- Born: 4th century Egypt
- Residence: Scetes
- Died: c. 390 Egypt
- Feast: 15 January

= Isidore of Scetes =

Egyptian priest and ascetic

Saint Isidore of Scetes (born c. 4th century - died c. 390) was a 4th-century A.D. Egyptian Christian priest and desert ascetic.

Isidore was one of the Desert Fathers and was a companion of Macarius the Great.
John Cassian lists him as the leader of one of the four monastic communities of Scetes.
The Roman Martyrology describes the blessed Isidore as renowned for holiness of life, faith and miracles.
His feast day is 15 January.

==Monks of Ramsgate account==

The Monks of Ramsgate wrote in their Book of Saints (1921),

ISIDORE (St.) (Jan. 15)
(4th cent) An Egyptian priest and ascetic, the spiritual father of more than a thousand monks, the friend and supporter of St.
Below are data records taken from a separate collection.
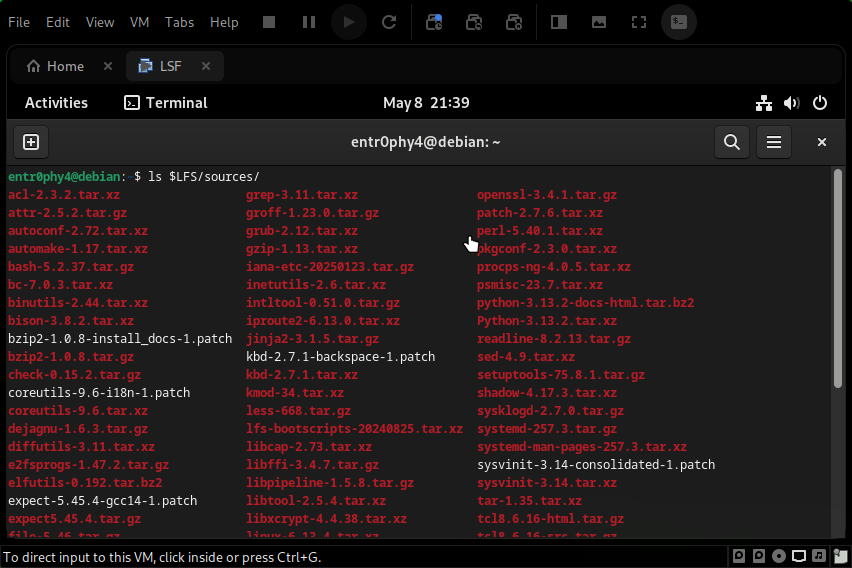Image resolution: width=852 pixels, height=568 pixels.
Task: Open the Tabs menu
Action: click(x=179, y=22)
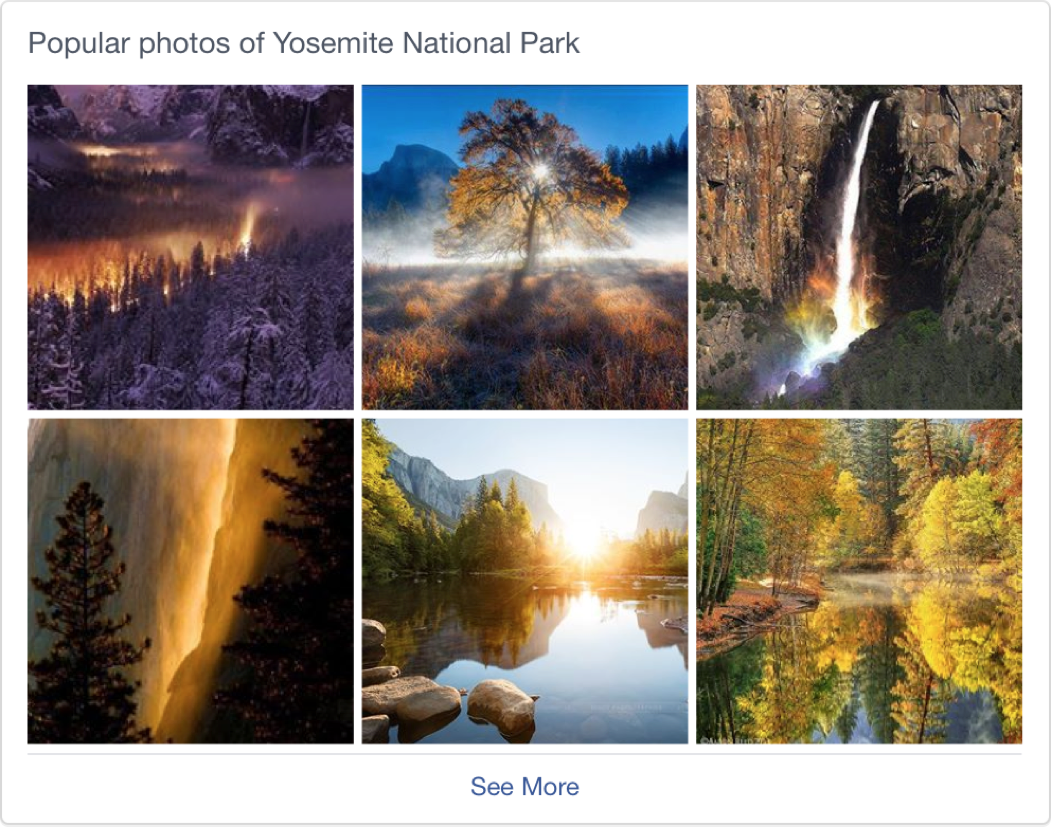Open the sunlit tree in mist photo
Screen dimensions: 1051x827
click(x=524, y=247)
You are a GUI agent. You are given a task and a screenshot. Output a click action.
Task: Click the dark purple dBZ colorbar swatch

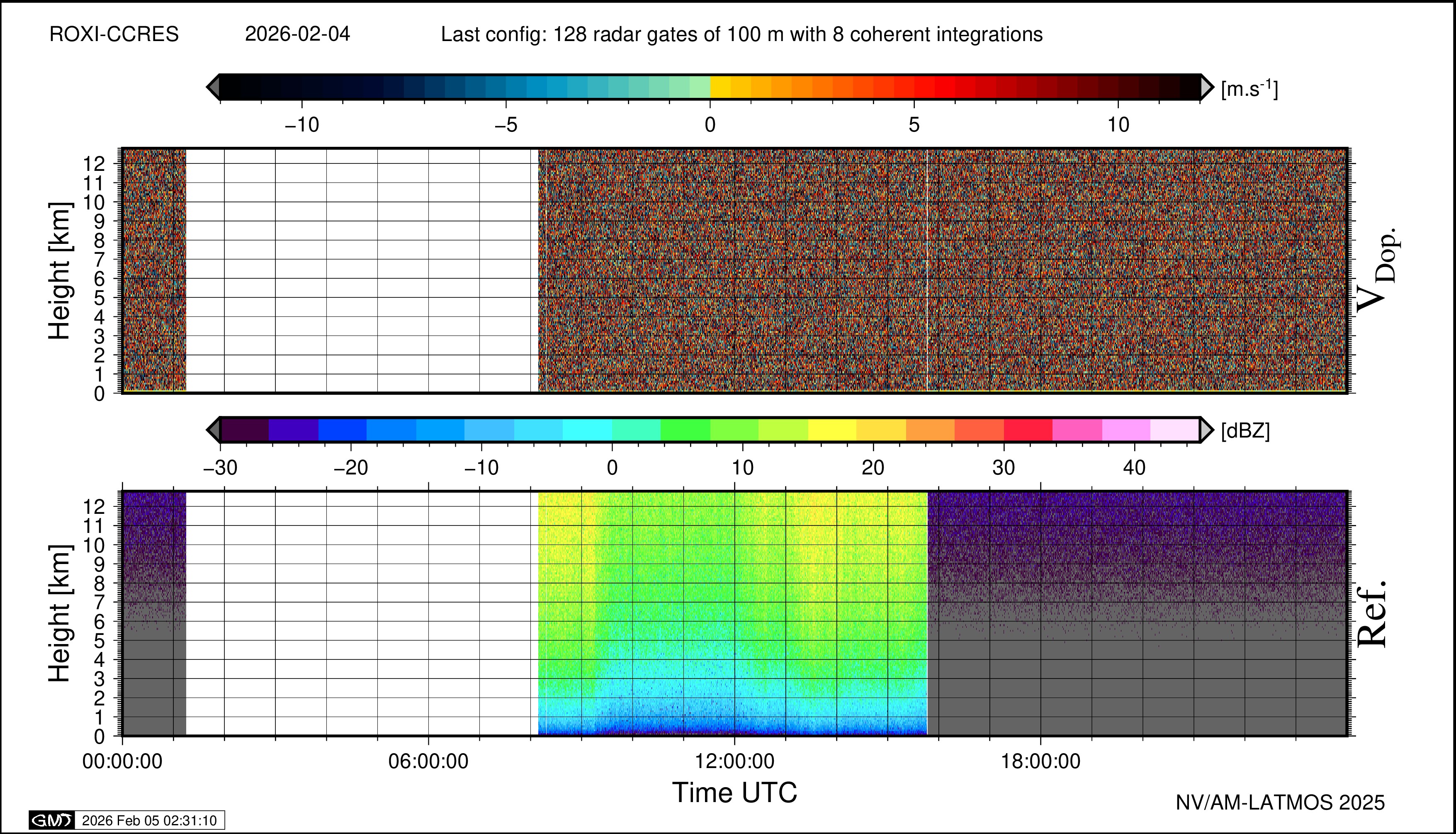pyautogui.click(x=245, y=430)
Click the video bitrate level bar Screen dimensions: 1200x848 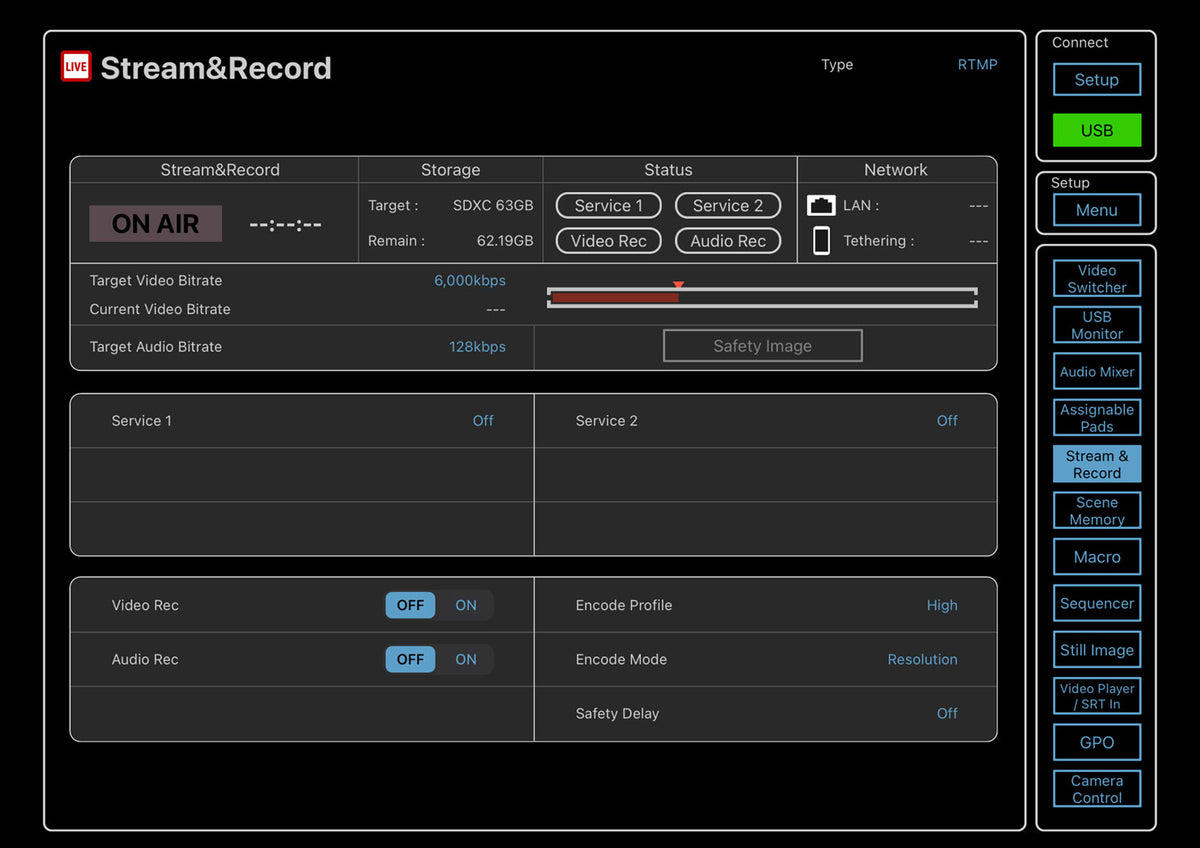coord(761,298)
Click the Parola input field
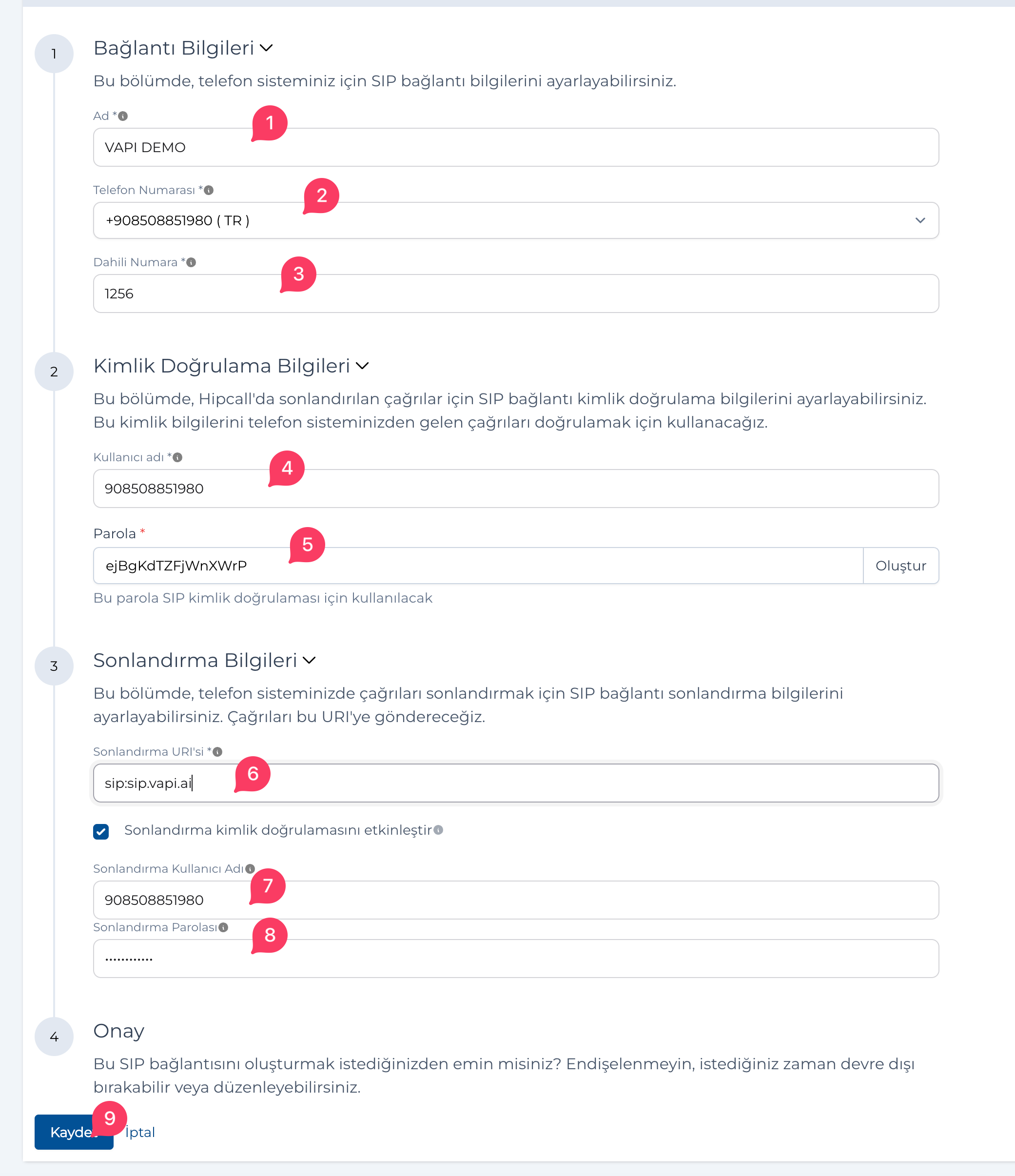The width and height of the screenshot is (1015, 1176). [478, 566]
Athanasius and later of St. John Chrysostom. He played a notable part in the controversies of his time, and underwent much unjust persecution at the hands of Theophilus of Alexandria. Palladius enlarges on his virtues and on his eminent holiness of life. He died at an advanced age, shortly after A.D. 400.}

==Butler's account==

The hagiographer Alban Butler wrote in his Lives of the Fathers, Martyrs, and Other Principal Saints,

ST. ISIDORE, P.H.

He was priest of Scété, and hermit in that vast desert. He excelled in an unparalleled gift of meekness, continency, prayer, and recollection. Once perceiving in himself some motions of anger to rise, he that instant threw down certain baskets he was carrying to market, and ran away to avoid the occasion. When in his old age, others persuaded him to abate something in his labour, he answered; "If we consider what the Son of God hath done for us, we can never allow ourselves any indulgence in sloth. Were my body burnt, and my ashes scattered in the air, it would be nothing." Whenever the enemy tempted him to despair, he said: "Were I to be damned, thou wouldst yet be below me in hell; nor would I cease to labour in the service of God, though assured that this was to be my lot." If he was tempted to vain-glory, he reproached and confounded himself with the thought, how far even in his exterior exercises he fell short of the servants of God, Antony, Pambo, and others. Being asked the reason of his abundant tears, he answered: "I weep for my sins: if we had only once offended God, we could never sufficiently bewail this misfortune." He died a little before the year 391. His name stands in the Roman Martyrology, on the fifteenth of January. See Cassian. coll.18. c.15 and 16. Tillem. t.8.p.440.